Are you planning to join the growing number of people who install a dashboard camera in their car for that extra bit of evidence in case of an accident, road rage, or meteors falling from the sky? Then you may be wondering which one of the dozens of different models is the best choice for you!
It’s easy to be overwhelmed at first, therefore we have selected the five very best dashboard cameras that you can possibly get in early 2014. We will be looking at dash cams from every price range, starting as low as $50 for a simple-yet effective G1W and moving up the price scale to almost 10 times as much for a top-quality, feature-packed dual-channel camera, the BlackVue DR550GW.
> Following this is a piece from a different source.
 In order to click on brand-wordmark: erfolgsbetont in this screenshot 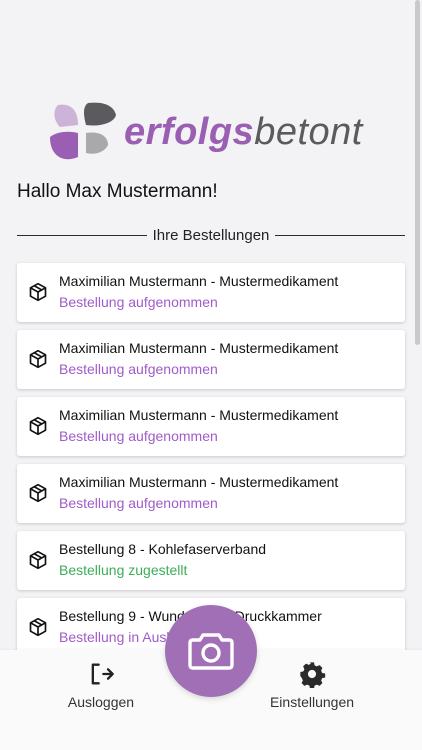, I will do `click(244, 132)`.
Note that the cameras featured in this article are not necessarily the newest cameras around. We have evaluated technical specifications as well as customer satisfaction for each camera during the course of 2013. Rest assured that the five winners presented here have been field tested by thousands of customers and received excellent feedback all around.
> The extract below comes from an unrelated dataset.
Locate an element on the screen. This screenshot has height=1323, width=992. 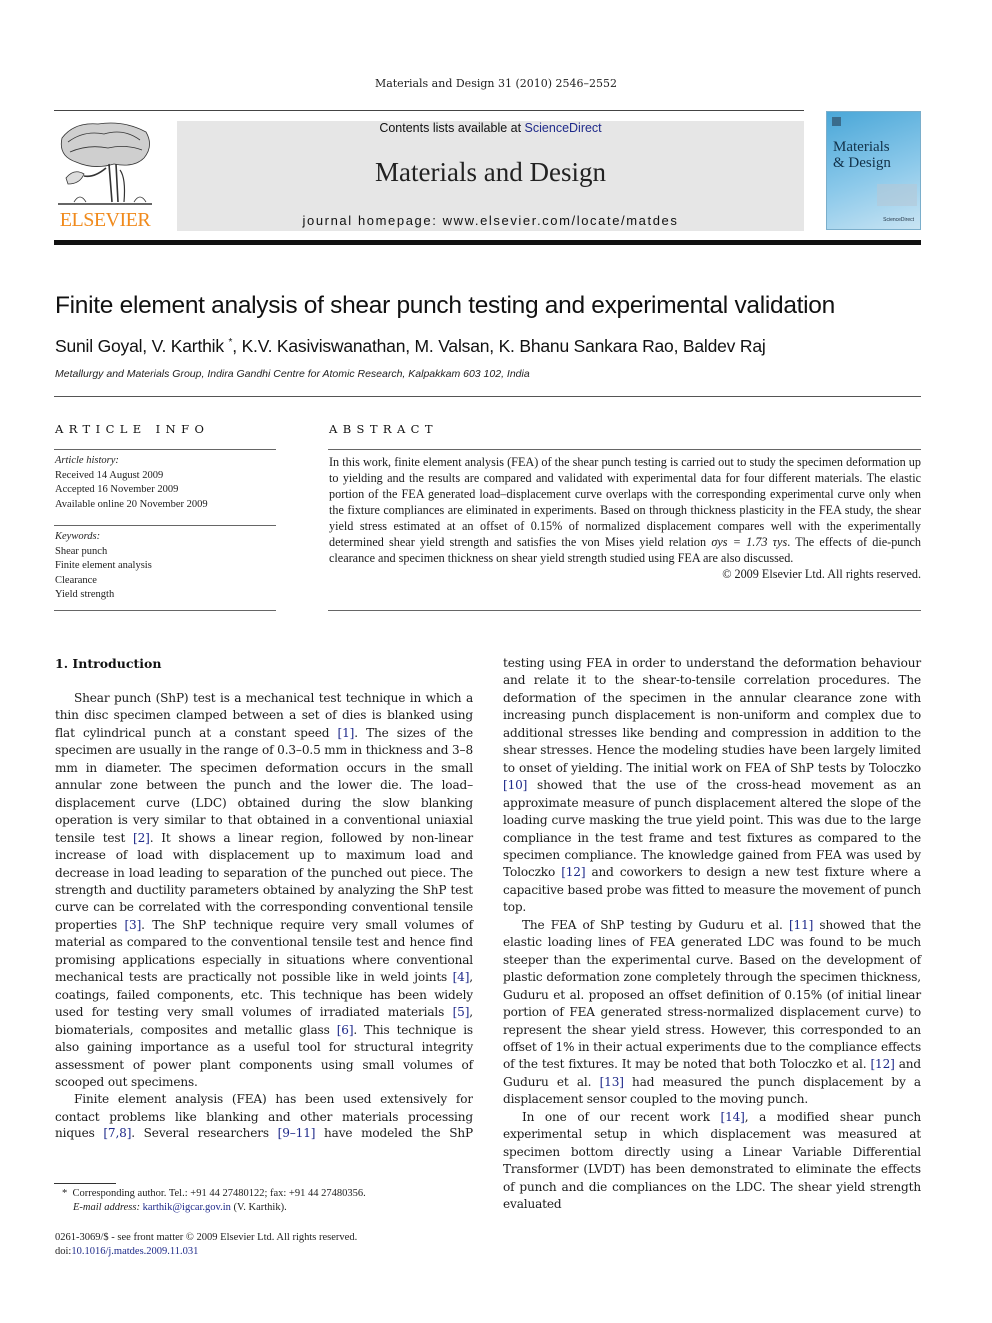
text-fragment: . Several researchers is located at coordinates (204, 1134).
So What Sets A Dash Cam Apart From Other Cameras?
In case you are wondering why you can’t just use a regular video camera, or even your phone’s cam, it’s because a dashboard camera should have all of the following features:
- Connect to your car’s cigarette lighter with a long power cable (at least 12ft) that you can run around the windshield, tucking it away neatly so it is hidden from sight.
- Auto on/off: Dashboard cameras start recording when you start the car’s engine, and stop when you park. That way, you don’t have to worry about forgetting to turn your camera on or off.
- Loop recording: Enables the camera to overwrite the oldest bit of footage when the memory card is full, so you never run out of disk space.
- Impact detection / G-sensor: A G-sensor makes sure that if an impact is detected, the video footage immediately preceding and following the impact won’t be overwritten by the loop recording feature, so you don’t accidentally lose critical evidence.
- Time and date stamp on video (and speed if we have GPS): useful should you ever need your video footage as evidence in court.
- Resolution: 1080p (1920×1080 pixels) is pretty much standard in 2014. While there are still a couple of 720p (1280×720 pixels) dash cams available, most new cameras support 1080p resolution.
- Interfaces: Dash cams generally come with HDMI, USB, and A/V interfaces.
Note that the cameras presented here come with all of the features listed above.
- Storage: Most dashboard cameras support SD cards up to 32GB in size, with the notable exception of the Lukas LK-7900, which supports 128GB of storage capacity.
Having had a look at the basic features a dash cam should have, let’s now check out our top camera choices for this year:
The Top 5 Dash Cams In 2014
G1W – Decent Video Footage For Tight Budgets
At around $50, this dash cam is an excellent choice if you can’t spend a lot of money and just need a security camera, without being too concerned about video quality. The G1W has decent video at day, but night video quality isn’t the best. Also, video footage from this camera can often be rather shaky.